Modern bow hunting was popularized in the U.S. in the 1920s when Dr. Saxton Pope published a book called "Hunting with the Bow and Arrow". Dr. Pope and his colleague, Arthur Young, learned about bow hunting from a Yana tribesman named Ishi. Ishi was the last member of his California tribe, and he shared his vast wealth of knowledge about bow hunting with the two men. Centuries of Native American knowledge went into the making of the book, and the great American bow hunting tradition lived on [source: Maryland Department of Natural Resources].
In the 1950s, Fred Bear, Earl Hoyt and Ben Pearson developed affordable, high-quality bow hunting equipment for the masses. The three men filmed their hunts and created educational programs that furthered the popularity of bow hunting.
Modern bow hunting hasn't changed much from the original except for the equipment.
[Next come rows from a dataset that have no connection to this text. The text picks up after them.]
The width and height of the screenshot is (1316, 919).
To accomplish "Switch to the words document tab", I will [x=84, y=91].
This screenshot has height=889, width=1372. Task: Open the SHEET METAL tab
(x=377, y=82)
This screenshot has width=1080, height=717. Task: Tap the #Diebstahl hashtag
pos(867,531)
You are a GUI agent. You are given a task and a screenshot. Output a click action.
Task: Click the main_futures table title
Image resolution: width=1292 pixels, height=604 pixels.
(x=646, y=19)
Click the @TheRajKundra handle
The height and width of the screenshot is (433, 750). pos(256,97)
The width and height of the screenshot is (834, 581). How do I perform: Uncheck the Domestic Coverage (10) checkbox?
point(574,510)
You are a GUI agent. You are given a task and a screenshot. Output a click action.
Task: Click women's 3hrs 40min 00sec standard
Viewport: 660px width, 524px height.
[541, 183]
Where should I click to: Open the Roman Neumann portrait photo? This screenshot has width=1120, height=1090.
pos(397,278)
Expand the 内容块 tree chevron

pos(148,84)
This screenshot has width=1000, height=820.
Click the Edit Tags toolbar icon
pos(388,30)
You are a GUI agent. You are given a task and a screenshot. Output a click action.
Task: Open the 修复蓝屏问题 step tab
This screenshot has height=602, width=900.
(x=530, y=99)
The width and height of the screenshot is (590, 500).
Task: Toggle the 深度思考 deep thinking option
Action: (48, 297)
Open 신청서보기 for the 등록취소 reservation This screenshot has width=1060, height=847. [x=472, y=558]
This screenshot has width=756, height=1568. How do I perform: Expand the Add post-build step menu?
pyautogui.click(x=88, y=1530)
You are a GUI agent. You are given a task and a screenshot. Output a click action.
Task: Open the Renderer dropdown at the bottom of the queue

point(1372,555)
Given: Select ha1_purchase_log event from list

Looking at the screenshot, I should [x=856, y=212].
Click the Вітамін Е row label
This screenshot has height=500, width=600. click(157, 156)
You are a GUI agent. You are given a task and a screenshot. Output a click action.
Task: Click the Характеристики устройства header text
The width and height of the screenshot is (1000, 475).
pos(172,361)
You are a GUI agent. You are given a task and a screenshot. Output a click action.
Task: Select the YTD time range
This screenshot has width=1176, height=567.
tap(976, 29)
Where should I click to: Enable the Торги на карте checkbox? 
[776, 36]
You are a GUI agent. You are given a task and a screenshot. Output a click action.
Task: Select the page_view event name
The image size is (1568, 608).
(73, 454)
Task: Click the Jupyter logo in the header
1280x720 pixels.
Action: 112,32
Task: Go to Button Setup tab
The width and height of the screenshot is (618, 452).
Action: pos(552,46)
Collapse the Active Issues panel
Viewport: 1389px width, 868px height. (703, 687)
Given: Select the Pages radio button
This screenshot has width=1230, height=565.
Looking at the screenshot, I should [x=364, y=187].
Today, bow hunters can choose from a variety of bows, arrows and arrowheads. Types of bows include:
- Traditional bow -- Also known as the longbow, it is the most basic of bow designs. The bow is straight until it is strung, then it curves.
- Recurve bow -- This is more powerful than a straight bow and generally is not used with any type of mechanical devices.
- Compound bow -- A series of cables and pulleys reduce the amount of force needed to pull the string back. This is the most popular bow today.
Arrow shafts can be made of wood, aluminum, fiberglass, carbon and a carbon/aluminum combination. Arrow heads or points come in various shapes and sizes and are chosen based on the archer's purpose. Bullet, judo, blunt and field points are all used for target practice and small game hunting. Bowfish points are used for bow fishing. Broad heads are used for small and large game hunting, and types include fixed blade, removable blade and expandable blade.